Adam Adli gets the problem, will he be part of the solution?

 


“I'm tired of being crushed under the weight of greedy men who believe in nothing.”

-Jackson ‘Jax’ Teller ‘Sons of Anarchy’

If you consider life a war, youths are on the frontlines. Youths are the demographic that more often than not are hardest hit by the policies and political and religious stratagems of the old people who sulk in the corridors of power.

Adam Adli Abdul Halim, PKR’s newly-minted Youth chief, should know a thing or two about serving on the frontlines. His recent public comments on the youth vote are a clear-eyed expression of how tenuous the political reality is for Pakatan Harapan.

Harapan and its partisans have always suffered from the delusion that the youth vote in Malaysia was a panacea to the political problems they (including Umno/BN and PN) created and Harapan arrogantly assumed that the youth vote was with them. They offered no evidence beyond aping cultural and political rhetoric imported from Western culture wars.

The youth vote was always problematic for me. Forget about Umno, but PAS political and religious operatives told me they welcomed the youth vote – even if youths did not vote for them – because the youths from the majority polity were already exposed to the religious indoctrination by the state.

PAS’ power is not in its electoral victory but in its ability to influence policy that dismantles the crumbling secular guardrails in place. This means that all young people have to do is vote for any type of Malay political party, even the so-called multiracial parties.

PAS’ agenda would be served by political operatives who have no desire for a secular alternative, believing that hegemonic control of the way people think (especially young people) is the key to the kingdom, here on earth.

The Arabisation process is bearing fruit and the decades of religious and political malfeasances by the Umno state and the enabling of extremist religious sentiments in the guise of populist policies have created a generation of young people who viewed religious dogma on equal footing as secular laws or worse, believed the former trumped the latter.

Destruction of the Left

Meanwhile, the opposition in its various incarnations did nothing to present an alternative narrative when it comes to social policies, but more importantly, reinforced certain religious and cultural narratives when they attained power.

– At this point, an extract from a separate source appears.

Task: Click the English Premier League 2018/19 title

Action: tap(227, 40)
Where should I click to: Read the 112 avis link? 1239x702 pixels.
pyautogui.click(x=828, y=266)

If youths are not progressive, it is because there has been an agenda by the state to ensure that they remain myopic when it comes to their religious and cultural beliefs.

More importantly, if youths are apathetic, it is because they believe – and who could blame them – that nothing really changes when it comes to the political landscape in this country.

Keep in mind, there was a deliberate and successful attempt to destroy the left in this country which, if it was not successful, would have ensured at the very least a generation of youth who were at least leaning left or open to the kind of progressive ideas that Harapan claims to have. 

PAS, for instance, had deep leftist roots which have been completely poisoned and that bastion of Malayness – Utusan Malaysia – was at one time considered a “pinko” news organ.

While the state is attempting to remind everyone how important the Malays are to this land, forgotten are patriots like Said Zahari, who understood what the struggle for all Malaysians was about. You certainly would not hear about him in the pantheon of right-wing charlatans that the state glorifies.

Hypocrisy not lost on youth

The Bangsa Malaysia kool-aid may work on urban youth, especially the non-Malay youths, but the hypocritical actions of those who promulgate such propaganda are not lost on the youth demographic that holds the most influence.

Add to this, the sustained funding by supposedly secular political parties of the religious bureaucracy in the hopes of Malay/Muslim votes has enabled a certain type of religious bureaucrat to have influence over the national narrative.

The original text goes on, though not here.